-- Available data follows --

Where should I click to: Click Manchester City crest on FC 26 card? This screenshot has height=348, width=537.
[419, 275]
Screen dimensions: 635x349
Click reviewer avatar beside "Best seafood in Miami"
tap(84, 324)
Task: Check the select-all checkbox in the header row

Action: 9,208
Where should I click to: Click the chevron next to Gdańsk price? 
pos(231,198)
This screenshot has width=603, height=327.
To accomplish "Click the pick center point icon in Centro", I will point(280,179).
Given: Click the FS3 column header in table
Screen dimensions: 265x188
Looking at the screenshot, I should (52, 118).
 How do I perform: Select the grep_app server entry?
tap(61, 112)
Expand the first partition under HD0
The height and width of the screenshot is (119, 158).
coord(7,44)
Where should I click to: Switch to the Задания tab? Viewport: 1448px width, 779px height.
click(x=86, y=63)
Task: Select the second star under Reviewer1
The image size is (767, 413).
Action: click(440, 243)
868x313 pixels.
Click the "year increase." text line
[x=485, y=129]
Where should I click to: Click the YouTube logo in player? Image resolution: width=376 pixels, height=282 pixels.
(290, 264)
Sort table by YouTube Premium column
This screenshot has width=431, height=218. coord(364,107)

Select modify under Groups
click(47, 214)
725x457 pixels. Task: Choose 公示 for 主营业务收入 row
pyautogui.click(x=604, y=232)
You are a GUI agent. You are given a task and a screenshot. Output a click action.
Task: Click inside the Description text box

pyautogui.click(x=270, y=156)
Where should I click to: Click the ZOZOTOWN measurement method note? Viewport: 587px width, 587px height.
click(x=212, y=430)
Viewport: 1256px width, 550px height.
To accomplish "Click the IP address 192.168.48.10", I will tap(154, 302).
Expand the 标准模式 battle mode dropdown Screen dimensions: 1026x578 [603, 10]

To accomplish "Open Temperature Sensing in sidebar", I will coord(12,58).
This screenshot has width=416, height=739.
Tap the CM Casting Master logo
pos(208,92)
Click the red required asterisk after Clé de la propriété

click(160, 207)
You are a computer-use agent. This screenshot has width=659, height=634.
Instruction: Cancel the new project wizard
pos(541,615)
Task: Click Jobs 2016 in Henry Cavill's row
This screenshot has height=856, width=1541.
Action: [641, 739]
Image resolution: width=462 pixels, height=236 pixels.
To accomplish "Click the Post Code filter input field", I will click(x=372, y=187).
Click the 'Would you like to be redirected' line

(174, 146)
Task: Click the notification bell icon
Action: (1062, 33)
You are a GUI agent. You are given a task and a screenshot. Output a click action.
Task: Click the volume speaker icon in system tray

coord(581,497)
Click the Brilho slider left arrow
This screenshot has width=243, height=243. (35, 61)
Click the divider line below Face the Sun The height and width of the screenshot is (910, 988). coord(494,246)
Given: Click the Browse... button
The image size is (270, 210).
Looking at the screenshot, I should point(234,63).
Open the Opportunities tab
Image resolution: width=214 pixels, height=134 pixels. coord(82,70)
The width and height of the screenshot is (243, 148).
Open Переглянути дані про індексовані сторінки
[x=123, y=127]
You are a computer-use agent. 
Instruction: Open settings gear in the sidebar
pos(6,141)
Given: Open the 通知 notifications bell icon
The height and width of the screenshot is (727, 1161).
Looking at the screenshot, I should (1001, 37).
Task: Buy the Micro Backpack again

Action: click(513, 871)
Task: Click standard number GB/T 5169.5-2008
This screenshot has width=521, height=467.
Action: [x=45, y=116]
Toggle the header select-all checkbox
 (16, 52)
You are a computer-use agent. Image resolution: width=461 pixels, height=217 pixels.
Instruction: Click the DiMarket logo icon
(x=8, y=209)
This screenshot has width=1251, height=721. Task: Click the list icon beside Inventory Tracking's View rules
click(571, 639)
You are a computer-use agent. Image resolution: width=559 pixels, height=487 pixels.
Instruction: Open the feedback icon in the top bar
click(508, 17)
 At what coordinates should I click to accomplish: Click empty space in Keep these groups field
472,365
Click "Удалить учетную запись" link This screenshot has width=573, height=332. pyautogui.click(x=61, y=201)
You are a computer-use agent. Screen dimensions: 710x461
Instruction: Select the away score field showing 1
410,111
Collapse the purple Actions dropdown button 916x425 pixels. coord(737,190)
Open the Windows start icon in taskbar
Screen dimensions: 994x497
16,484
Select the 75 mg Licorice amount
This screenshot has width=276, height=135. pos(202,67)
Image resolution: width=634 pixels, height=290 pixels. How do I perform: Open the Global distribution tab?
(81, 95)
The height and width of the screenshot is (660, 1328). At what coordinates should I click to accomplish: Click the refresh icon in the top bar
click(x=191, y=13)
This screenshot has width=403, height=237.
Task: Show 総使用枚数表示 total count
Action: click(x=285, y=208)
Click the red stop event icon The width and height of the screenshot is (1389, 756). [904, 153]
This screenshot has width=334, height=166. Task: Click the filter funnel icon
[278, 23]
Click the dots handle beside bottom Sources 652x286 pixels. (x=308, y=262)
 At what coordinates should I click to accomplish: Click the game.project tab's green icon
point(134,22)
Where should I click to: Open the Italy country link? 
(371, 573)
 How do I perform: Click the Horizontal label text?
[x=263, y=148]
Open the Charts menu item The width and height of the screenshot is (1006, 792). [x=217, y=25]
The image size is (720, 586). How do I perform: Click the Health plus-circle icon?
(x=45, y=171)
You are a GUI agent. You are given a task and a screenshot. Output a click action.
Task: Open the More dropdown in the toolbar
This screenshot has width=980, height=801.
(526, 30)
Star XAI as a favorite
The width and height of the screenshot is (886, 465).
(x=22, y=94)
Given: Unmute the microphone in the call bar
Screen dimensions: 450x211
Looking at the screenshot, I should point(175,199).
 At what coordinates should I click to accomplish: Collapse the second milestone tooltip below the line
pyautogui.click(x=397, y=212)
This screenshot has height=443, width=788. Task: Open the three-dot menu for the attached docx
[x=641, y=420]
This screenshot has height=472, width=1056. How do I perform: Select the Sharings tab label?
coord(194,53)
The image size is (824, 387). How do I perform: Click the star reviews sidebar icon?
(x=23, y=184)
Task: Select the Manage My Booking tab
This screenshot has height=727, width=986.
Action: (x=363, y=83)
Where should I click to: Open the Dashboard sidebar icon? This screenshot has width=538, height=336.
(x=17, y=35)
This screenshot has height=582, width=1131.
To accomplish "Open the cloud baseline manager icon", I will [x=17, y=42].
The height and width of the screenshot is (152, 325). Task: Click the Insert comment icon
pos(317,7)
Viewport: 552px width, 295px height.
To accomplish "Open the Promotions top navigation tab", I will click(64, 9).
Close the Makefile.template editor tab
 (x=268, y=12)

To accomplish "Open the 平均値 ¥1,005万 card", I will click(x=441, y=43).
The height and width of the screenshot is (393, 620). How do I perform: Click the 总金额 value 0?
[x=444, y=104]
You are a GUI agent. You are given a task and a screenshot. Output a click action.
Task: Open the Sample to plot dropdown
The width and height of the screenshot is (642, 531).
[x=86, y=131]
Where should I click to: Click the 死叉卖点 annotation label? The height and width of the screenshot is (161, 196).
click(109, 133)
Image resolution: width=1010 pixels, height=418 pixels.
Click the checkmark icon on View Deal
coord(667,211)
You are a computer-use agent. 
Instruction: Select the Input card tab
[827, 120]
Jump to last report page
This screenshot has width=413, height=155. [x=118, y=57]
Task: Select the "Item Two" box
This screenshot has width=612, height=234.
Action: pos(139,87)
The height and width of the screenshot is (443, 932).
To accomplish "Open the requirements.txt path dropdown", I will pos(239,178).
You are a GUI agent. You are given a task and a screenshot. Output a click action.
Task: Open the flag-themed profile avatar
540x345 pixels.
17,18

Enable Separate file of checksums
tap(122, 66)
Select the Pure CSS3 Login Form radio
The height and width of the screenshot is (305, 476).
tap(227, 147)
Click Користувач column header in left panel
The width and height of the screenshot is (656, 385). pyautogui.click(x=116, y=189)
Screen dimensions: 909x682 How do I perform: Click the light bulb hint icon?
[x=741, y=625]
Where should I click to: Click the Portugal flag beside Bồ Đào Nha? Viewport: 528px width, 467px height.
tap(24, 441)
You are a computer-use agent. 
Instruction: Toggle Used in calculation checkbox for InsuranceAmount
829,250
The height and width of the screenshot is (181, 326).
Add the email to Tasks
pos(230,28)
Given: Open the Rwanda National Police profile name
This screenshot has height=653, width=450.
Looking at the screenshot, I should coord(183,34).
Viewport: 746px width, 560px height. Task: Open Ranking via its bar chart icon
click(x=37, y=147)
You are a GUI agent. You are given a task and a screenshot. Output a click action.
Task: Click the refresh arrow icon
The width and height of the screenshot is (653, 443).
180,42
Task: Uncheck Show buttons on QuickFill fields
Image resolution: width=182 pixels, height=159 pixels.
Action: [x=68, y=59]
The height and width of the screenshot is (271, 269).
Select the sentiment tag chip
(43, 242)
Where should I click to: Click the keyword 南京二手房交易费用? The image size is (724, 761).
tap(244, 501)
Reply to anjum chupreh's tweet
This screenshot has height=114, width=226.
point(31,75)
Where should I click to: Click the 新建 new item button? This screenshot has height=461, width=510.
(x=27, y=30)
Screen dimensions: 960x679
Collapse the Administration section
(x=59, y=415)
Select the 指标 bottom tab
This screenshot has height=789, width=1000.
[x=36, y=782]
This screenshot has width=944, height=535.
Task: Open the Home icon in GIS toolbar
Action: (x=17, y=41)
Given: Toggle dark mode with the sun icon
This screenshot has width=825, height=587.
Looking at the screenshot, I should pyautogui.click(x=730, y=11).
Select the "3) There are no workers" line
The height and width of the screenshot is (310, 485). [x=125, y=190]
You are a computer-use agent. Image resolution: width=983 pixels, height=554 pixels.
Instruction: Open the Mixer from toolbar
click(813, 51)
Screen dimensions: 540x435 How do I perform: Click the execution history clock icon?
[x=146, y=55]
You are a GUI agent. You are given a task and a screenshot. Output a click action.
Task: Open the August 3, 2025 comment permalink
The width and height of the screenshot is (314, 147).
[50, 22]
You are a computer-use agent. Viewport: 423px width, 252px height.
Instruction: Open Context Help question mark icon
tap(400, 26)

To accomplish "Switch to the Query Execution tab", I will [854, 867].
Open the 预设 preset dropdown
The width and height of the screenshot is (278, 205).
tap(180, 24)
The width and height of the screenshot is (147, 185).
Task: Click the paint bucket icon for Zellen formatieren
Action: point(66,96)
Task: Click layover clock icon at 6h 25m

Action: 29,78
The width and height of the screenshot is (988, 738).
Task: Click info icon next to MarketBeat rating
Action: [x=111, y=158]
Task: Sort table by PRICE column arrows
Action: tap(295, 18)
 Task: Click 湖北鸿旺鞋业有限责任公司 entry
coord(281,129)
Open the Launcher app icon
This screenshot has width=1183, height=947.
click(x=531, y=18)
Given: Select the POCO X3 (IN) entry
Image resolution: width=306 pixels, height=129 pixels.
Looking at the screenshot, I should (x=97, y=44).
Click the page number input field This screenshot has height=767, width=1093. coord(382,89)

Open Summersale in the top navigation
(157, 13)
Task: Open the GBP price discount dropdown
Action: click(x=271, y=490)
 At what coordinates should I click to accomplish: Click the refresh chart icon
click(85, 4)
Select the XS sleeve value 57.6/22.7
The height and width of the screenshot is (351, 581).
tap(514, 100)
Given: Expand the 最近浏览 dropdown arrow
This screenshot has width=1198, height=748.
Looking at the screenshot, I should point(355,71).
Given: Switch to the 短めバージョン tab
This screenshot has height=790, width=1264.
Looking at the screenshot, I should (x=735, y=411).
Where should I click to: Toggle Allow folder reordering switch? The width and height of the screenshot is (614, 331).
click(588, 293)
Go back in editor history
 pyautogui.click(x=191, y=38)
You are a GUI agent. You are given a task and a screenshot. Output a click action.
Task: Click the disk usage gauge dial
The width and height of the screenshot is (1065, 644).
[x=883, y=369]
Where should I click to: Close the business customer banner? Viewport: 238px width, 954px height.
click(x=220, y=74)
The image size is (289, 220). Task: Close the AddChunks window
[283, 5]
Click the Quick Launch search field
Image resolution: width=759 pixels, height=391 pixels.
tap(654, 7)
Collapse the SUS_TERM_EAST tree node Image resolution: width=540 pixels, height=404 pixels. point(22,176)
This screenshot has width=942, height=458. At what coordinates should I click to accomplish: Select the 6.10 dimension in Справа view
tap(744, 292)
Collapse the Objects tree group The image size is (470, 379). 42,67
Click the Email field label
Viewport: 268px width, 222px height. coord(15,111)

-- Available data concluded --

#### Work request
Taking the entries above, restate exactly those lines that fall between the line with "Task: Click layover clock icon at 6h 25m" and the line with "Click the Quick Launch search field", keeping both of those lines too.

#### Task response
Task: Click layover clock icon at 6h 25m

Action: 29,78
The width and height of the screenshot is (988, 738).
Task: Click info icon next to MarketBeat rating
Action: [x=111, y=158]
Task: Sort table by PRICE column arrows
Action: tap(295, 18)
 Task: Click 湖北鸿旺鞋业有限责任公司 entry
coord(281,129)
Open the Launcher app icon
This screenshot has width=1183, height=947.
click(x=531, y=18)
Given: Select the POCO X3 (IN) entry
Image resolution: width=306 pixels, height=129 pixels.
Looking at the screenshot, I should (x=97, y=44).
Click the page number input field This screenshot has height=767, width=1093. coord(382,89)

Open Summersale in the top navigation
(157, 13)
Task: Open the GBP price discount dropdown
Action: click(x=271, y=490)
 At what coordinates should I click to accomplish: Click the refresh chart icon
click(85, 4)
Select the XS sleeve value 57.6/22.7
The height and width of the screenshot is (351, 581).
tap(514, 100)
Given: Expand the 最近浏览 dropdown arrow
This screenshot has width=1198, height=748.
Looking at the screenshot, I should point(355,71).
Given: Switch to the 短めバージョン tab
This screenshot has height=790, width=1264.
Looking at the screenshot, I should (x=735, y=411).
Where should I click to: Toggle Allow folder reordering switch? The width and height of the screenshot is (614, 331).
click(588, 293)
Go back in editor history
 pyautogui.click(x=191, y=38)
You are a GUI agent. You are given a task and a screenshot. Output a click action.
Task: Click the disk usage gauge dial
The width and height of the screenshot is (1065, 644).
[x=883, y=369]
Where should I click to: Close the business customer banner? Viewport: 238px width, 954px height.
click(x=220, y=74)
The image size is (289, 220). Task: Close the AddChunks window
[283, 5]
Click the Quick Launch search field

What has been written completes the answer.